▶ Assignment:
Output all entries exactly; images excluded.

--- Source data Enclosed Below ---

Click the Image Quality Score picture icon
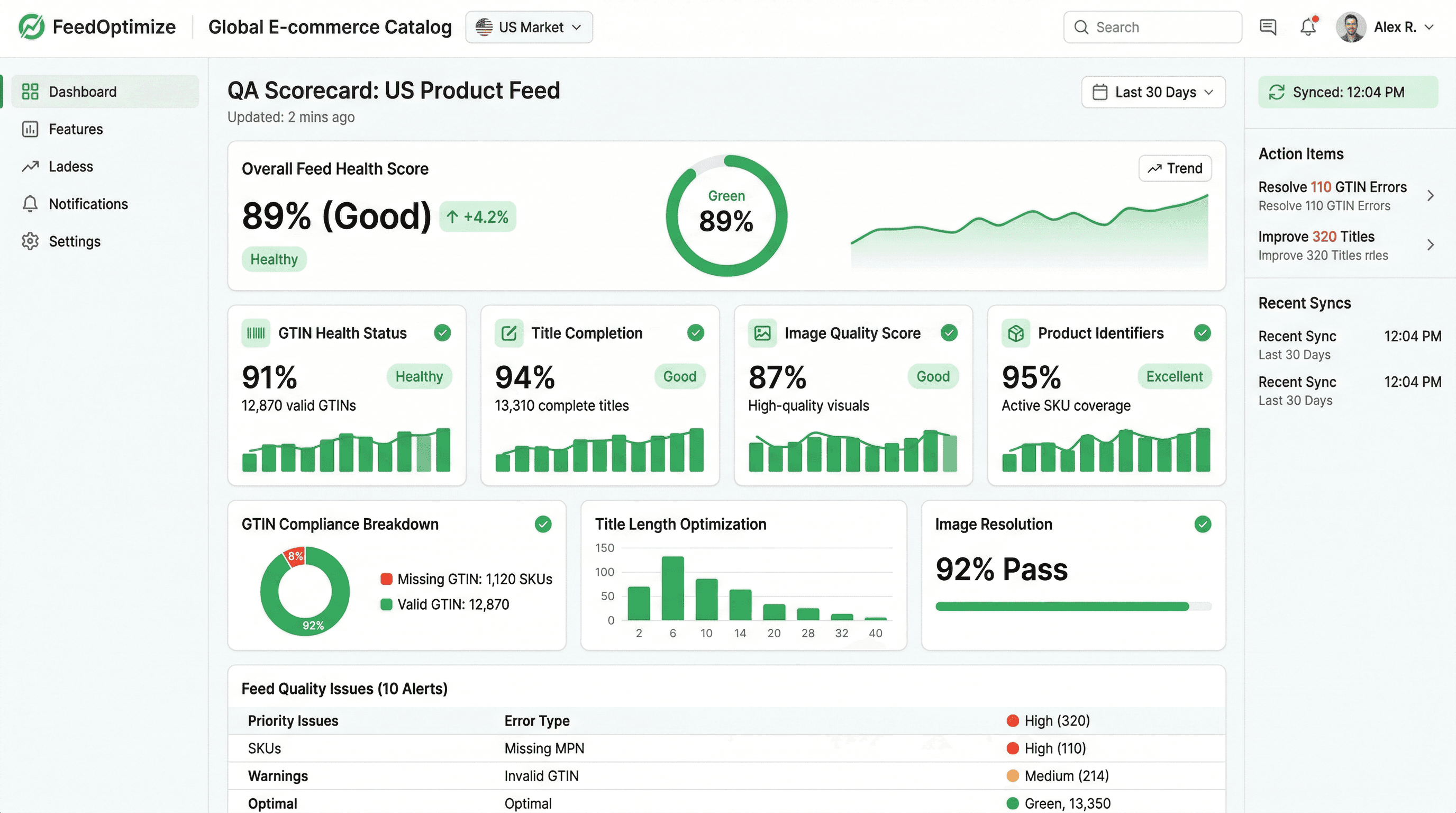This screenshot has width=1456, height=813. tap(762, 333)
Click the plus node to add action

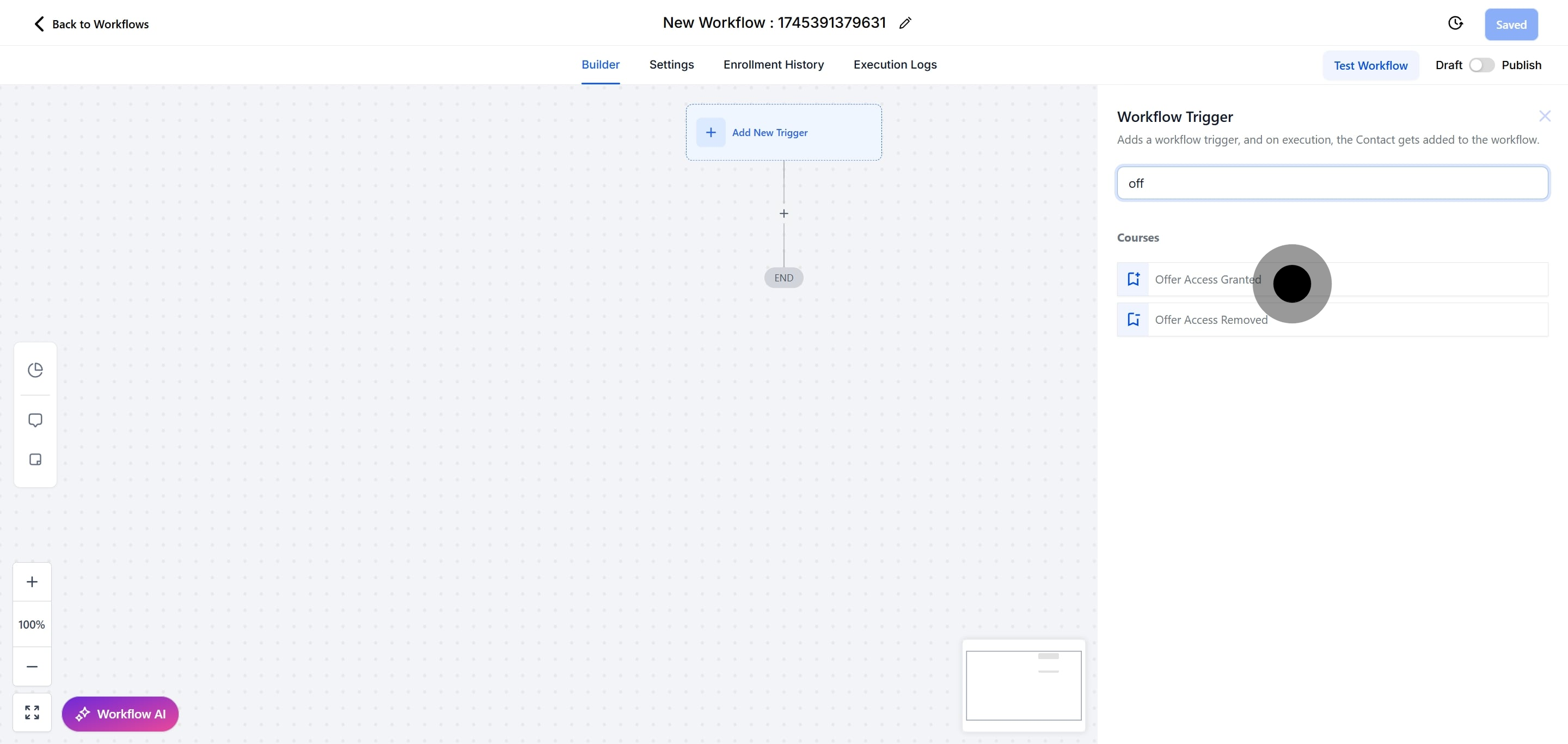[784, 213]
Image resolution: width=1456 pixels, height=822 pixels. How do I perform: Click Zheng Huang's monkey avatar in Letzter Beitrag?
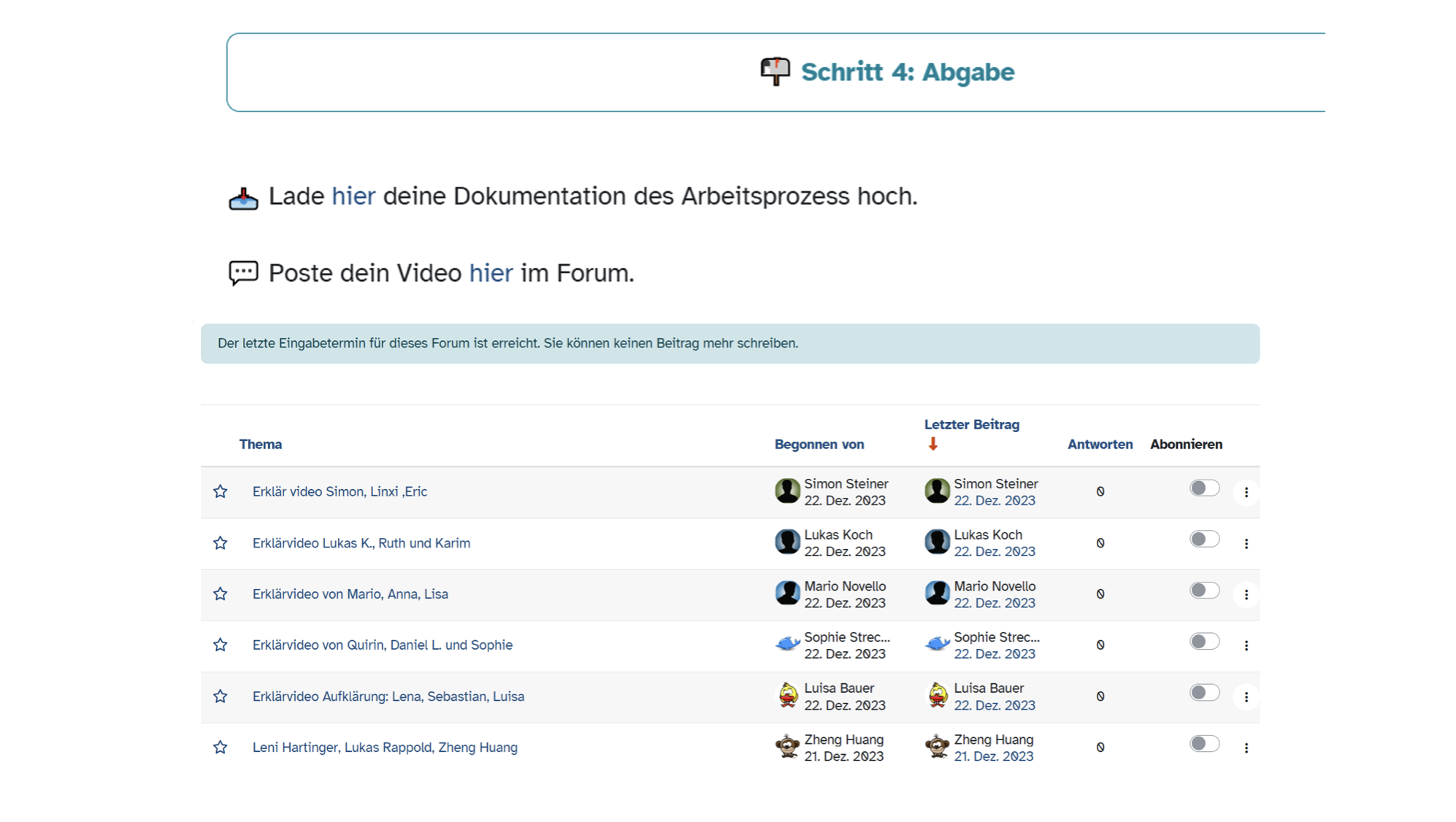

--- End of Enclosed Source data ---

▶ Answer area:
Click the Image Quality Score picture icon
This screenshot has width=1456, height=813. tap(762, 333)
Click the plus node to add action

[784, 213]
Image resolution: width=1456 pixels, height=822 pixels. How do I perform: Click Zheng Huang's monkey avatar in Letzter Beitrag?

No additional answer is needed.